The DFT only knows that it was fed a set (I) of equally spaced samples (n), say a line of 1024 numbers representing the projection on the XY plane of the Airy function in Figure 1a (its Line Spread Function).   Its output is infinitely periodic but by convention it produces just the first period which contains the same number of entries as the initial set, 1024 in this case.   Therefore by definition, for every integer x between zero and n-1 the DFT computes a value f_{(x)}  by summing up all figures in the input set according to the following function:

(1)   \begin{equation*} f_{(x)} = \displaystyle\sum_{t=0}^{n-1} I_{t}\exp{(\frac{-2\pi i x t}{n})} \end{equation*}

with n the number of samples in the set.  Every value in the DFT’s output sequence corresponds to an increasing integer spatial frequency f_x: 0 cycles per set, 1 cycle per set, 2 cycles per set… all the way to the number of input samples (n) minus one, in this case 1023.  The units of the 1D DFT are therefore

0 , 1 , 2, 3 … n-1 cycles/set.

So cycles per input set are the natural units of the DFT.  In our example the continuous Airy  pattern on the sensing plane was sampled by a square grid, 1024 samples on the side.  The output of the DFT would therefore correspond to linear spatial frequencies  from 0 to 1023 cycles/set in 1 cycle/set increments, and those would be the units along the axes of the plot in Figure 2b.

We can express these units in cycles/sample by dividing frequencies in cycles/set by the number of samples/set (n) – watch how the units cancel out – to obtain the frequency range f from 0 to almost 1 cycle/sample in 1/1024th cycles/sample increments, as shown in Figure 3a:

0, 1/n, 2/n, 3/n, … 1-1/n cycles/sample.

So the DFT’s output can always be referred to units of cycles/set and cycles/sample.   In the absence of additional information, however, these units cannot be directly related to linear space or to other cycles/sample measurements.

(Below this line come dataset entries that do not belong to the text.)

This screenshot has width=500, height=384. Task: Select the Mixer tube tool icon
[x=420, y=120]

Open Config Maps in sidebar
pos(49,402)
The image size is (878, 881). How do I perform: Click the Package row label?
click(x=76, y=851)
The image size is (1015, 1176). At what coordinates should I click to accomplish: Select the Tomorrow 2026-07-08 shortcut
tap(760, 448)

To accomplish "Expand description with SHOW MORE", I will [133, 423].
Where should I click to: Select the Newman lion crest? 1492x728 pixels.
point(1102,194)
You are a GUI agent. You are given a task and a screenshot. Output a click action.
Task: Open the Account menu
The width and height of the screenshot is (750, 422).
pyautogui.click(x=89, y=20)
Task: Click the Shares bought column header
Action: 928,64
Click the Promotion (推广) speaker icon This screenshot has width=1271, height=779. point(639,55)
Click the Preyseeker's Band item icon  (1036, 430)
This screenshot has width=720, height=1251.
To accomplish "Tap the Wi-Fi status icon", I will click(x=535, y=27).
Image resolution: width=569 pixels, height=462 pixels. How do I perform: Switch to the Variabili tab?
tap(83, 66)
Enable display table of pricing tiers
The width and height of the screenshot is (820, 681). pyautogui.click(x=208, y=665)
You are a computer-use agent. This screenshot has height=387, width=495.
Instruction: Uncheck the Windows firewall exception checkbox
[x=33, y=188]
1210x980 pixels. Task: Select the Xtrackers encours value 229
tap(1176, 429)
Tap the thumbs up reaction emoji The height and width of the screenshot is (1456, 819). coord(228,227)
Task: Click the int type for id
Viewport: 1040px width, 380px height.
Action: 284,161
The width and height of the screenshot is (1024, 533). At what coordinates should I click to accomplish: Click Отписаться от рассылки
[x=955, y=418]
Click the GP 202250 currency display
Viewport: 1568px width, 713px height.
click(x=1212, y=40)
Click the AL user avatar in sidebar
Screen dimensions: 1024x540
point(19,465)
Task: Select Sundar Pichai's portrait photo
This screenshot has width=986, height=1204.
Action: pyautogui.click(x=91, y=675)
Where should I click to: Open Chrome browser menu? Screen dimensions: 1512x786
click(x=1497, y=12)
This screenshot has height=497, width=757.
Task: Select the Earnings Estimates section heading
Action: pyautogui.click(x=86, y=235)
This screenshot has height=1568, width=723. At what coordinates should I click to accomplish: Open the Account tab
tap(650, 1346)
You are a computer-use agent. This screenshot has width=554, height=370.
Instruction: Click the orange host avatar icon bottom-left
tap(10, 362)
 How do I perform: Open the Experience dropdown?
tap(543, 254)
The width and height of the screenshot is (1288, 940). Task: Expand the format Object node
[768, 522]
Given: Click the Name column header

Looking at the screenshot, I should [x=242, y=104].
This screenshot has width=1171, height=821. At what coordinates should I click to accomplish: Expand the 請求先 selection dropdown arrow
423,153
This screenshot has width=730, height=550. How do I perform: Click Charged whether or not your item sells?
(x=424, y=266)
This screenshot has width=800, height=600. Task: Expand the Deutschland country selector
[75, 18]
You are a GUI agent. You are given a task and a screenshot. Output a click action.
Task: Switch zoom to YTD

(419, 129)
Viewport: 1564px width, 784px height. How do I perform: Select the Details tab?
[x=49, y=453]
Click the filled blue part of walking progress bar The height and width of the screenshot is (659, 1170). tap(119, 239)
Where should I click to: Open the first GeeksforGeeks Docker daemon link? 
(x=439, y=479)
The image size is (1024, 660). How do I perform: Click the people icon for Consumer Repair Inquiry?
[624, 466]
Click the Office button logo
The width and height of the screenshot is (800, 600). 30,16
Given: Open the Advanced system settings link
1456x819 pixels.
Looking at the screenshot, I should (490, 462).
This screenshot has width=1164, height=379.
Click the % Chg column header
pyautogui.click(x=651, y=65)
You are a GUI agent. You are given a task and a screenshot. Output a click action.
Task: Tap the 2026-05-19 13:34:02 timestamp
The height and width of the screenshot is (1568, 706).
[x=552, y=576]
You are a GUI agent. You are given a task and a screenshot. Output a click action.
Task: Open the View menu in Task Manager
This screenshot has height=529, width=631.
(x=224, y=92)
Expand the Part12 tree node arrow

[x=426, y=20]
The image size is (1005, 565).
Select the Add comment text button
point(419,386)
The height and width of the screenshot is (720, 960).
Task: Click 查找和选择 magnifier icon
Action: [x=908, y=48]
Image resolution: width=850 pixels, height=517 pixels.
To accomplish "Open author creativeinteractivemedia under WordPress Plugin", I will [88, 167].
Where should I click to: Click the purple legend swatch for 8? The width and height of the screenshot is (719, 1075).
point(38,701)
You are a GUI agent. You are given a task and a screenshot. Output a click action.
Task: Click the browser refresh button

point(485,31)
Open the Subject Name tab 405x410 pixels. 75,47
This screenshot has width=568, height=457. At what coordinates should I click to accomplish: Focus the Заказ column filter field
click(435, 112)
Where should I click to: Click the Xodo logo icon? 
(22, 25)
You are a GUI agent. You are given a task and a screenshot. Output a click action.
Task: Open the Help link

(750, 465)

Cycles per Pixel, lp/mm, lp/ph

Fortunately we normally do have information that relates the set or sample to physical units.  In imaging we typically know the size of the sensor that captured the image and the number of contiguous square pixels it contains.  Assuming that the data set fed to the DFT was the result of one sample per pixel we can replace the label of the axis of Figure 3a above with cycles/pixel (c/p).

If for instance the sensor has vertical size of about 24mm, horizontal of 36mm and is made up of 4800×7200 pixels respectively that would mean that a square pixel is about 5 microns on the side.  So now we can easily convert cycles/pixel into lp/mm and lp/ph, as better explained in this earlier article.

So that’s how you get units for the output of a Discrete Fourier Transform.  If you’ve read this far you may also be interested in this practical take on the same subject.  The rest of this post explains more in detail how some of the units in previous articles of this series were arrived at.

One MTF, Twice the Data

By convention the DFT produces an image in the frequency domain which is the same size as the original in the spatial domain (1024 values on the side), but only the first half of it is needed when ignoring phase, as we are doing for now.  In such a case the second half is the mirror image of the DFT in the first half.  To make the transformed data look more intuitive when seen in isolation it is sometimes useful to shift the right part of the plot in Figure 3a one cycle/sample to the left, indicating the shifted units below zero as negative frequencies.  The plot would then appear as in Figure 3b, with the x-axis representing frequencies from -0.5 to almost 0.5 cycles/sample in 1/1024th cycles/sample increments:

-0.5, -0.5+1/n, -0.5+2/n, -0.5+3/n, … , 0.5-1/n cycles/sample.

AiryUnits 3
Figure 3. Left, 3a. Half of the output of a DFT is the mirror image of the other. Sometimes frequencies above 0.5 cycles/sample are shifted below zero as shown in 3b, left.

SuperSampling

If the available image data referred to super-sampling at a rate of 5 samples/pixel, as in the examples of the last few articles, we would have five times the samples and therefore need to multiply shifted (or unshifted) f above by this figure.  Watch how the units in Figure 3b cancel out, yielding a range of -2.5 to almost 2.5 cycles/pixel at 5/1024th c/p increments (about 1/204th c/p)*.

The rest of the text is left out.